The Herald Sun published an article about the work of CBNS member Dr Nicholas Veldhuis on developing new ways to block pain by re-engineering drugs to hit targets inside the nerve cells in the spine.
Melbourne scientists are developing new ways to block pain by re-engineering drugs to hit targets inside the nerve cells in the spine.
New, potent and long-lasting pain relief medications are desperately needed to help the estimated 20 per cent of Australians suffering chronic pain. “There is currently an opioid epidemic,” said Dr Nicholas Veldhuis, from the Australian Research Council Centre for Bio-Nano Science. “These painkillers have problematic side effects, such as addiction and tolerance, so we need to develop new drugs to relieve pain.”
Research internationally and in Melbourne is helping to achieve this ambitious goal. When people experience pain, for instance touching a hot stove, chemical messengers called neurotransmitters send pain signals to the spine and the brain. They “talk” to tiny receptors sitting on the surface of nerve cells in the spine waiting to receive messages.
Traditional pain drugs target these receptors, but Dr Veldhuis, who is also from the Monash Institute of Pharmaceutical Sciences, said scientists discovered when these receptors received information at a cell’s surface, some of them actually moved into the inner chambers of the nerve cell. This manoeuvre may help them evade current pain relief medication.
Together with collaborations at Columbia University and the Monash Biomedicine Discovery Institute, the team are now developing new types of drugs and re-engineering existing ones to go inside the nerve cell.

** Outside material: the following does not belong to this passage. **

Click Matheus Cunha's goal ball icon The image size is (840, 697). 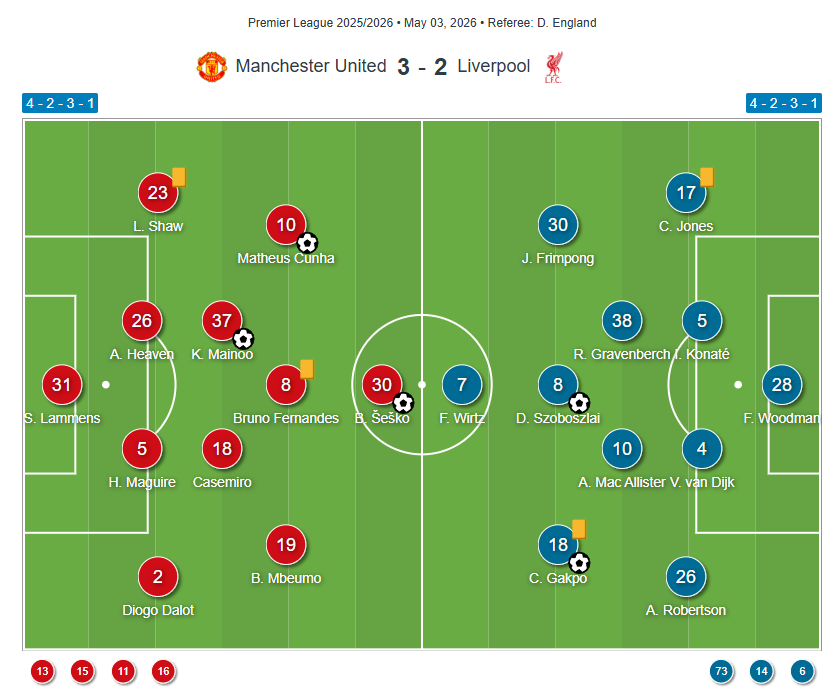coord(307,243)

The aim is for the drug to stop the receptors from telling the brain about the pain. Powerful painkillers have problematic side effects.
While still in early preclinical and animals studies, Dr Veldhuis said their preliminary studies indicated this approach was effective. The most recent study, published in the Proceedings of the National Academy of Sciences, reveals blocking one of the key pain receptors responsible for migraine and other pain conditions was like “putting a handbrake on spinal neurons and persistent pain”.
Macquarie University’s Professor Mark Connor, an independent expert in pharmacology, said the discovery a few years ago that the receptors moved inside the cell and continued to signal was an important and interesting concept. “This is a new avenue for potentially blocking their activity, which could be useful for pain relief,” Prof Connor said.